Y si bien es sabido que no alcanzará mayorías, podría contar con el tercio necesario para defender los vetos presidenciales, o estará a pocas bancas de alcanzar esa cifra. En ese caso, los votos de los gobernadores para bancar el veto valdrían menos.
¿Y si no hace una gran elección? También es una posibilidad. Los malos modales pueden ser tolerados siempre y cuando haya resultados superadores que ayuden a tolerar el trago amargo.
Esa estrategia, que sirvió en 2024, también puede estar agotada: es natural que los electorados siempre quieran más. “Conquistada” la baja de la inflación, ahora piden mejores trabajos, mejores rutas, mejores modales.
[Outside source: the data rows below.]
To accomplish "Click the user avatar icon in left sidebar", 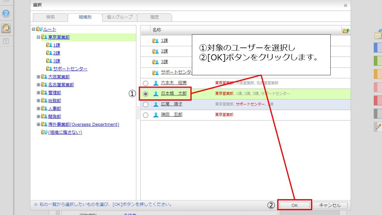I will (x=6, y=28).
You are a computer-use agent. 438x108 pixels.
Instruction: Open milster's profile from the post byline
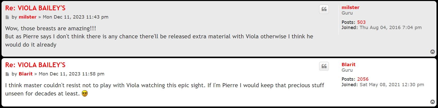27,17
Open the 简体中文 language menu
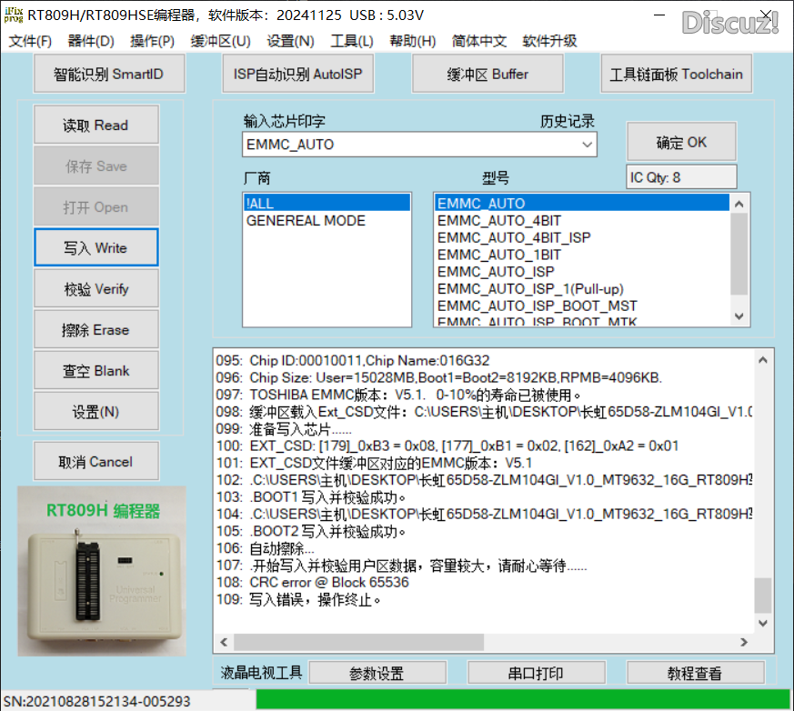 pos(479,41)
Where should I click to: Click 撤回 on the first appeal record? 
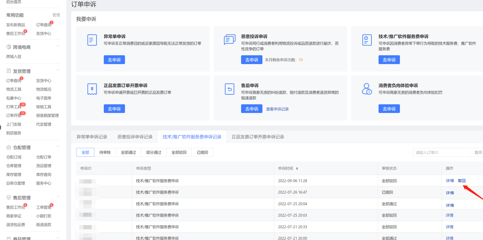(462, 180)
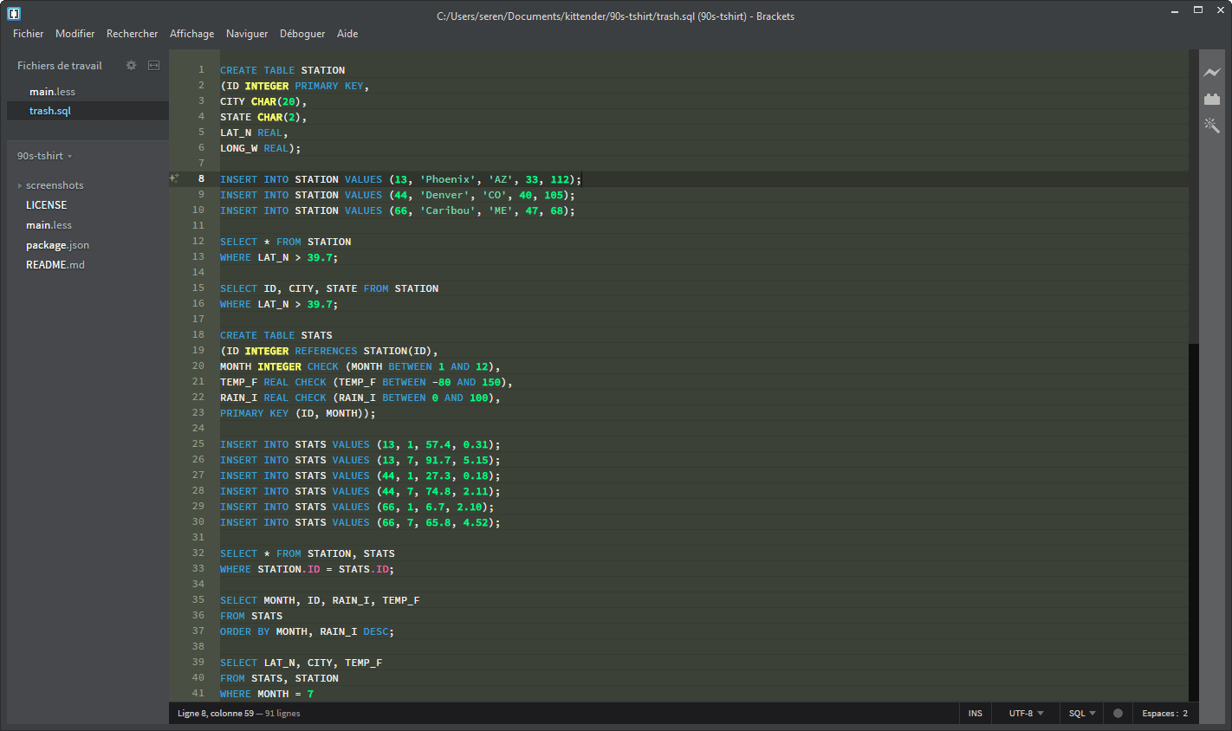Open the Déboguer menu
The width and height of the screenshot is (1232, 731).
(x=302, y=34)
Cristina la vio primero. Los gobernadores le siguieron: ahora el objetivo es pegarle al corazón del plan económico o, de última, relativizar sus éxitos. Aparecen entonces las frases del tipo “superávit sí, pero con la gente adentro”, “los discapacitados son el límite” o “basta de licuarles los ingresos a los jubilados”.
Es curioso eso en boca de los kirchneristas, que rifaron el sistema previsional al meter por la ventana a 3,7 millones de jubilados, pasaron las pensiones por discapacidad de 90 mil a 1,2 millones y sacaron la inflación de la fórmula de movilidad cuando más hacía falta que estuviera en el cálculo. Las cajas no son infinitas, y entonces terminaron repartiendo entre muchos la misma torta.
La elección de medio término exacerba esa trampa del cortoplacismo argentino. Nada de fondo se podrá conseguir en dos años, ni siquiera en cuatro, si quien gobierna está pensando en la elección siguiente.
En otras elecciones, el Congreso se llamó al letargo: actividad cero hasta que pasara la elección. Hoy, regocijándose con la hiperminoría, kirchneristas y aliados varios arrinconan al Gobierno al embanderarse detrás de causas muy nobles, como el financiamiento universitario, los jubilados o la discapacidad. El éxito del plan económico sigue atado al superávit fiscal. En octubre se verá cuánto de esto avala (o no) la ciudadanía.